# Robotic Process Automation: Web Scraper

## Contacts:
cursifrancesco@gmail.com

## Description

This projects describes how to make an automated web scraper to read text from a web page and download data.
It is based on Selenium and ChromeDriver to scrape web pages on Google Chrome, on a Windows Machine.

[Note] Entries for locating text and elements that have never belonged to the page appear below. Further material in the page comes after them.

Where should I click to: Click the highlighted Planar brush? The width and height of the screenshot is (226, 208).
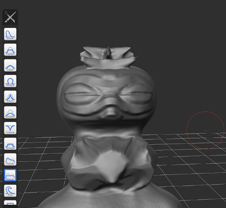click(x=10, y=175)
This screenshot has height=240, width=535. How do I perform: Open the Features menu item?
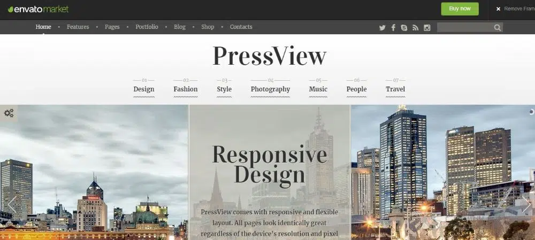pyautogui.click(x=78, y=27)
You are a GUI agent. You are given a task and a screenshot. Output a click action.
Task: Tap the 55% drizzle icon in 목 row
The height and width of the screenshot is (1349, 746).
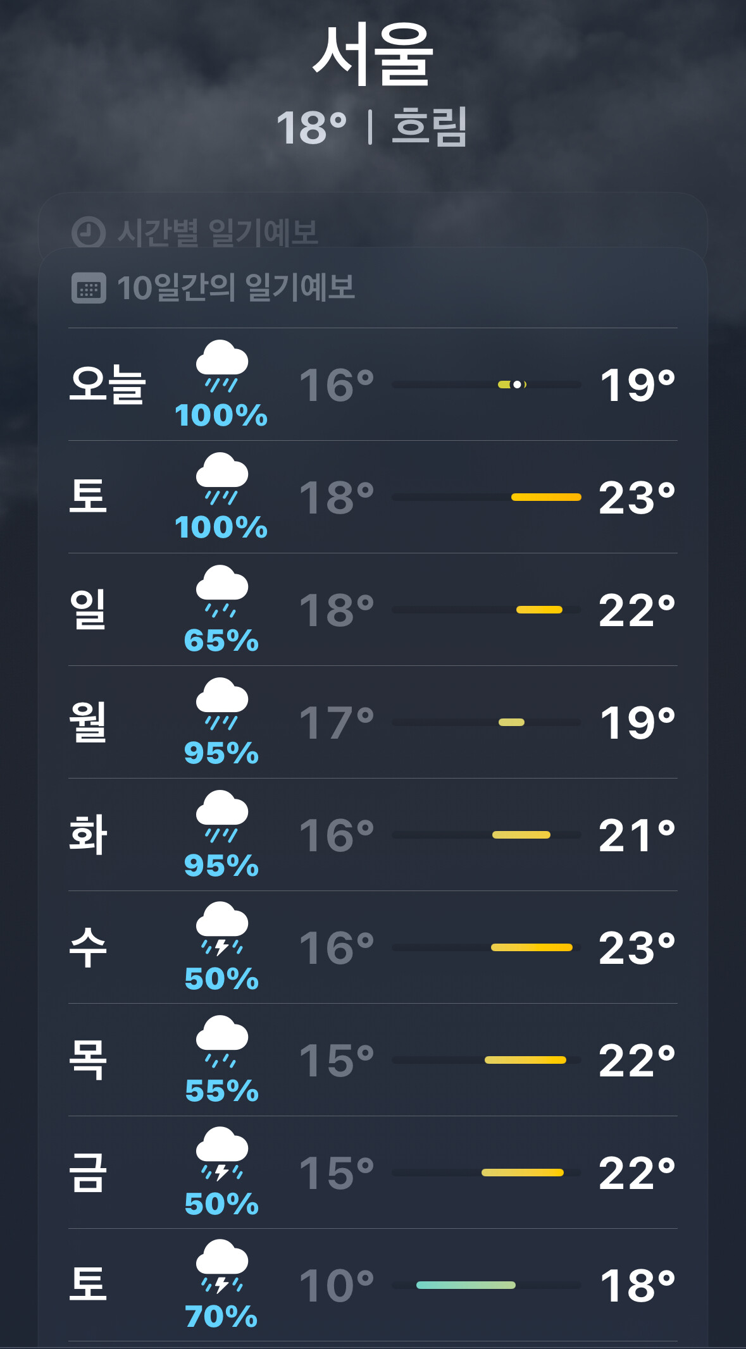coord(221,1042)
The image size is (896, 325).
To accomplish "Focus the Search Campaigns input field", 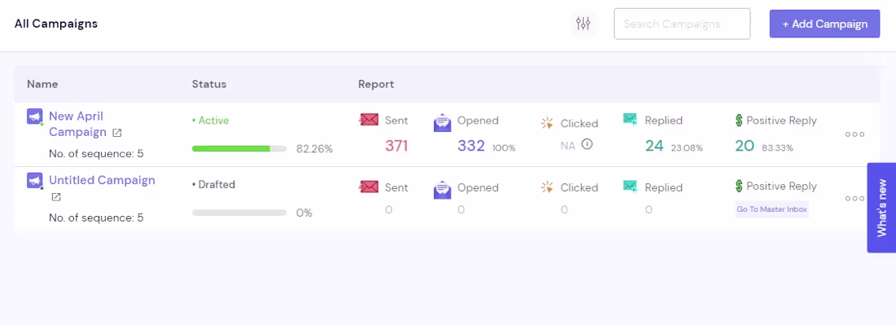I will [x=683, y=24].
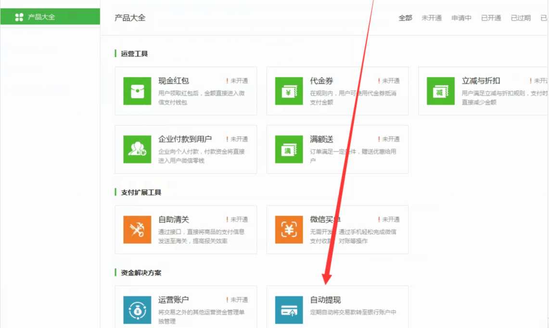Switch to the 申请中 filter tab
This screenshot has width=549, height=328.
pyautogui.click(x=461, y=18)
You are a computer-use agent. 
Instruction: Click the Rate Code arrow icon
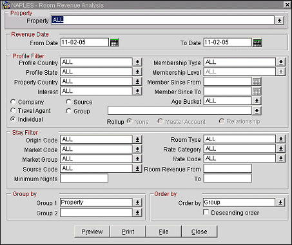(280, 159)
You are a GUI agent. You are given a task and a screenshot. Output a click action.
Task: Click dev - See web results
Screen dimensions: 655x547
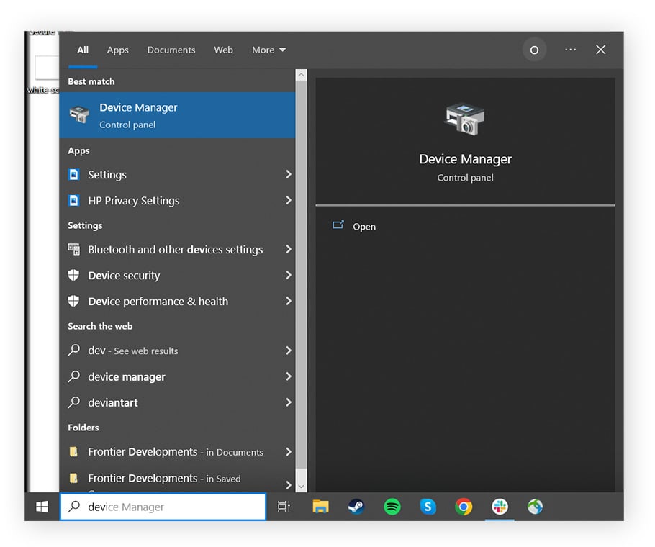pos(133,351)
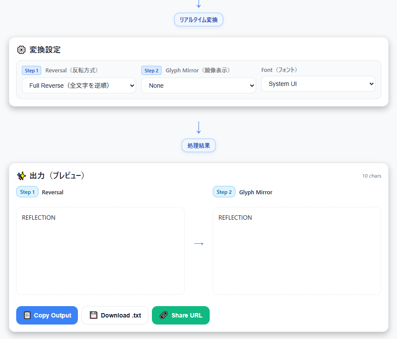The image size is (397, 339).
Task: Open the Font dropdown set to System UI
Action: [318, 84]
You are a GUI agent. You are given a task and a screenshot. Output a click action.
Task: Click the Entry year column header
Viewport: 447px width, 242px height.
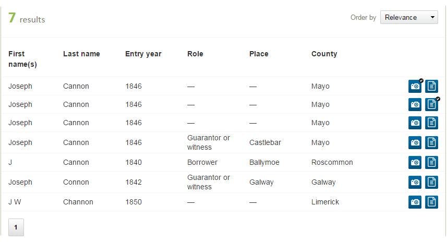(x=143, y=54)
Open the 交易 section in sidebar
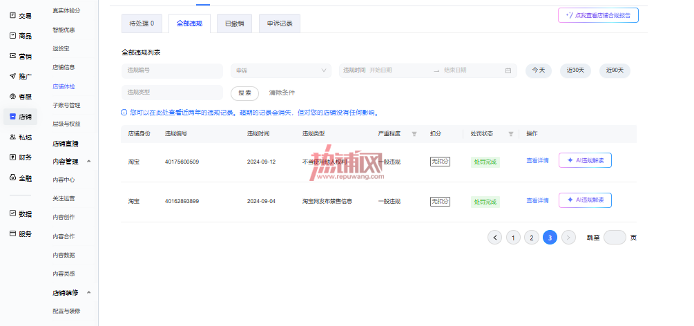Screen dimensions: 694x326 coord(20,15)
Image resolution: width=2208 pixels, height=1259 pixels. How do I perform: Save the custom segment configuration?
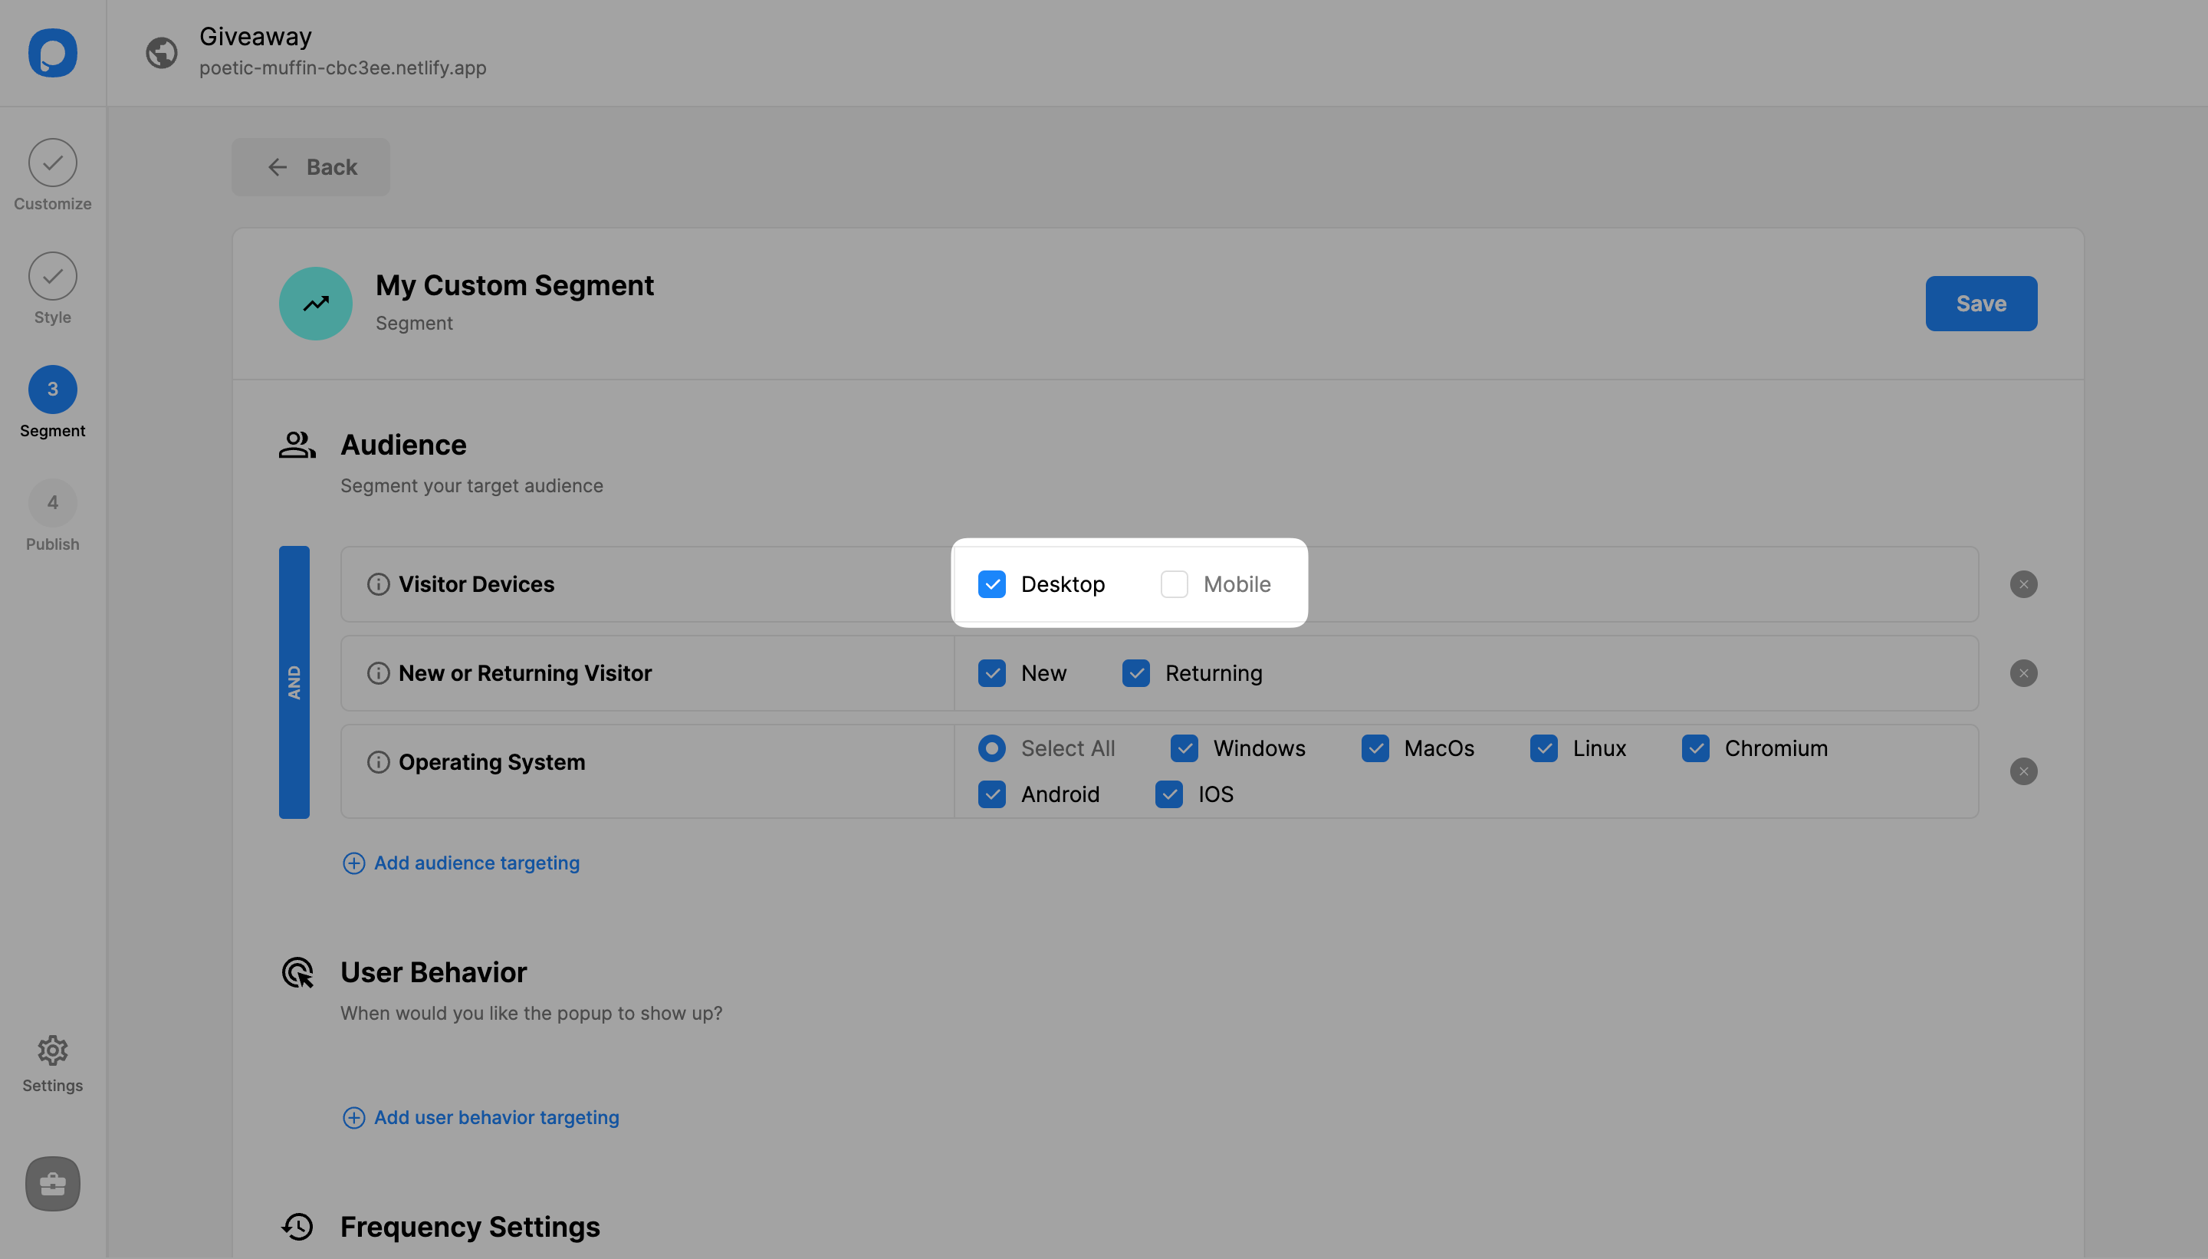(1981, 304)
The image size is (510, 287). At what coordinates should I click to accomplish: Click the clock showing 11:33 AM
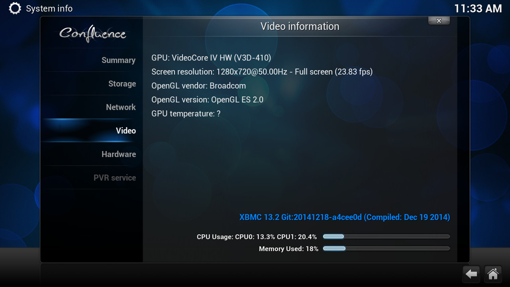pos(478,8)
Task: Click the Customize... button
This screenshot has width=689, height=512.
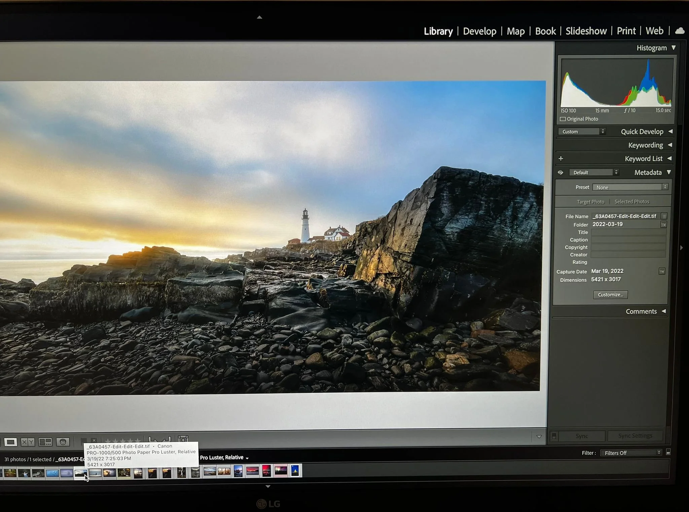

The scraper reads text from a table in https://en.wikipedia.org/wiki/List_of_countries_and_dependencies_by_area
opens a new tab and downloads files from https://silhouettegarden.com/category/country/


### Set-up Instructions:

Set up your directory to contain:
- src/scraper.py
- chromedriver_win32/chromedriver.exe

You should first download chromedriver.exe from https://chromedriver.chromium.org/downloads 

### Code:

Import necessary libraries

In [None]:
from selenium import webdriver
from selenium.webdriver.common.keys import Keys
from selenium.webdriver.support.ui import WebDriverWait
from selenium.webdriver.support import expected_conditions as EC
from selenium.webdriver.common.by import By
from selenium.common.exceptions import TimeoutException
from bs4 import BeautifulSoup
import pandas as pd
import ast
import time
from selenium.common.exceptions import NoSuchElementException

Intialize the scraper and navigate to desired URL

In [None]:
# open Chrome and navigate to desired web page

chromedriver_folder = "../chromedriver_99_win32/chromedriver"
URL = "https://en.wikipedia.org/wiki/List_of_countries_and_dependencies_by_area"
op = webdriver.ChromeOptions()
driver = webdriver.Chrome(chromedriver_folder, options=op)
driver.get(URL)

#Try opening the webpage
Table_xpath = '/html/body/div[3]/div[3]/div[5]/div[1]/table[2]'
try:
    #Here we check if the table we want to read is shown and wait until this happens
    table_ok = EC.presence_of_element_located((By.XPATH,Table_xpath ))
    WebDriverWait(driver, 5).until(table_ok)
    time.sleep(2)
except TimeoutException:
    print("Timed out waiting for page to load")

    
table = driver.find_element_by_xpath(Table_xpath)
rows = table.find_elements_by_tag_name("tr") #this line identifies all the rows in the table

#Initialize data storage
Areas = []
Countries = []

#Loop through the rows to get data
for i in range(1,len(rows)):
    r = rows[i]
    values = r.find_elements_by_tag_name("td")
    n_cols = len(values)
    if n_cols == 7:
        country = values[1].text
        areas = (values[2].text).split()
    else:
        country = values[0].text
        areas = (values[1].text).split()

    try:
        area = areas[0]
        area = float(area.replace(',',''))
        Areas.append(area)
        Countries.append(country)
        print("Country ",country," Area ",area)
    except:
        print("no data")

#Create Pandas dataframe and save it
df = pd.DataFrame({'Countries': Countries,'Areas (Km2)': Areas})
df.to_csv("WorldData.csv", index=True, encoding='utf-8')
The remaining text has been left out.